Look, when you’ve been kicked around as much as Truman and his mates were in early October, you’re allowed to get a little greedy, to want a little payback.
In its first three Big 12 tilts, K-State surrendered an average of 33 points and 409.3 yards per game. Over the past two? An average of 9.5 and 308 yards.
That’ll work. 
“What we’ve put on the field the last two weeks,” receiver Curry Sexton said, “is really what we have known all along that we’re capable of.”  
And yeah, we know all about the qualifiers: Sure, the Cyclones came in eighth out of 10 in the Big 12 in total offense, seventh in scoring offense and tied for eighth in first downs. Saturday was the first time all season coach Paul Rhoads’ bunch had started the same five up front over consecutive games.
But you don’t apologize for kicking the battered while they’re lying face-down. And you don’t apologize for progress, either: After starting the season with nine new starters on defense — including Truman — this is a unit that’s starting to settle in, starting to feel a bit of chemistry with one another.
 
That and confidence. Finally.
“Confidence,” Truman said. “Yeah, it’s a big deal on defense.”
And before you say, “Well, it was just Iowa State and West Virginia,” consider this:
Baylor’s Big Green Godzilla Scoring Machine has racked up fewer than 50 points just once. That was here, against this defense, in Manhattan, back on Oct. 12. It’s a bizarro world when you’re referring to a 35-point game as a stellar defensive effort, but that Baylor gang is a bizzaro team.
“Yeah, I mean we were the only team really up to this point that kind of contained them,” Zimmerman said, sort of wincing. “Definitely could have done better that game. Gave up those big (plays). It was a tough loss for us, and all respect goes to them for what they’ve been able to do each and every week. 
“But that’s definitely something we take pride in, and definitely something we know we could build upon next week.”
At 3-4, the ‘Cats used the Mountaineers as a crutch to get their equilibrium back after weeks of staggering. At 4-4, the ol’ swagger is back, too. Best case, K-State could still win all of its final four contests, and at least two — a home date with TCU on Nov. 16 and a trip to Kansas on Nov. 30 — seem especially kind, on paper.
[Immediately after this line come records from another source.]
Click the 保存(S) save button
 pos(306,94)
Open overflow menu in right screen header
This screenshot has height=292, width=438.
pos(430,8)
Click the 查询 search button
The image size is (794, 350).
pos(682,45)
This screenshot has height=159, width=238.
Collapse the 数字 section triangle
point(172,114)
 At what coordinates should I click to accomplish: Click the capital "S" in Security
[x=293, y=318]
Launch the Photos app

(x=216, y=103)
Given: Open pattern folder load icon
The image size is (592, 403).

And after all they’ve been through, the Wildcats don’t exactly sound like a bunch that would prefer to stay home for Christmas.
“You kind of get tired of it, the more you go through it and through it and through it,” said receiver Tyler Lockett, who posted a team-high five catches and 72 receiving yards.
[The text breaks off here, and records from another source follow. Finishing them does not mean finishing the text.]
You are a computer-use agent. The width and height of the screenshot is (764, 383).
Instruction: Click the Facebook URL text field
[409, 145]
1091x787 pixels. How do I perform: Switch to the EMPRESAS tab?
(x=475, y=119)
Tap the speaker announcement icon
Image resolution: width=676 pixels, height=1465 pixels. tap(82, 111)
“And you just have people say, ‘You know what? We’re going to find a way.’ And that’s what we’ve been doing. Trying to find a way.”
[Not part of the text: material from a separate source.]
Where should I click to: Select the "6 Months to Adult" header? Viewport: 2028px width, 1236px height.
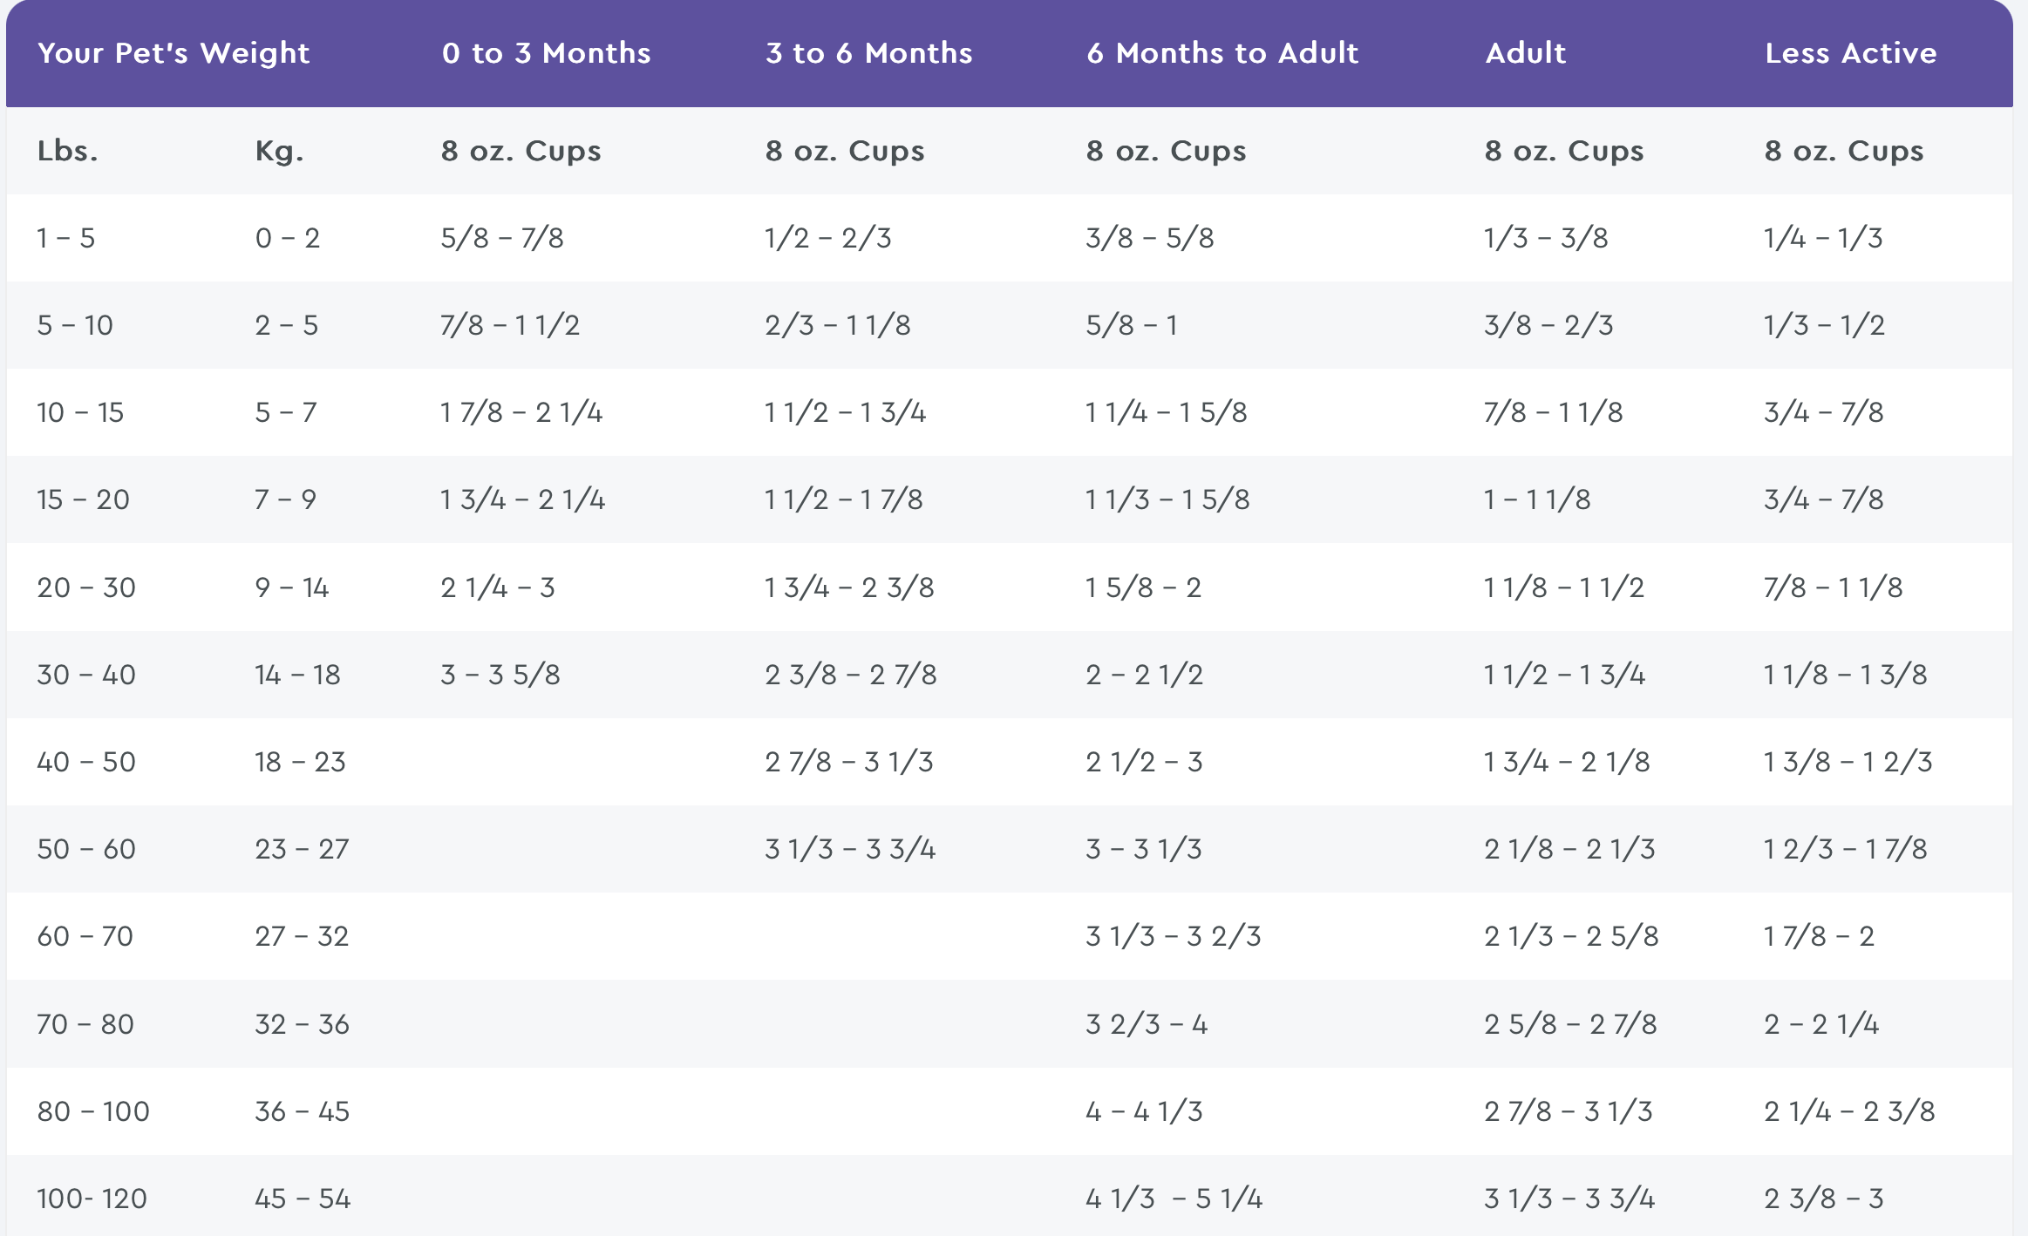click(x=1222, y=53)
This particular way was old-school with just a pinch — and barely a pinch, at that — of new-school hotness. It was Fort Riley Day at The Bill, the program’s annual salute to the military; Kansas State celebrated by replacing its tried-and-true purple Powercat logo on the side of its helmets with a purple “camo” Powercat logo instead.
It’s believed to be the first time the Jedi Master has allowed any kind of cosmetic tweak to the iconic trademark he instituted more than two decades ago. In Snyder’s world, this counts as a seismic aesthetic shift. 
Hell, in Snyder’s world, it counts as a full-fledged alternate uniform.
“All that fuddy-duddy,” Snyder called it, dismissively, in a way that only Snyder could.
Kansas changes jerseys and helmets every other quarter. K-State changes helmet logos every 25 years — and then only for Uncle Sam.
“It was cool, though,” Sexton said. “Anything different is nice.
“I mean, it’s a nice little change of pace. But I’ll take it. I can’t believe Coach let it happen.”
Hey, sometimes fuddy-duddy works. Even if Snyder is going all soft on us, his defense these days is anything but.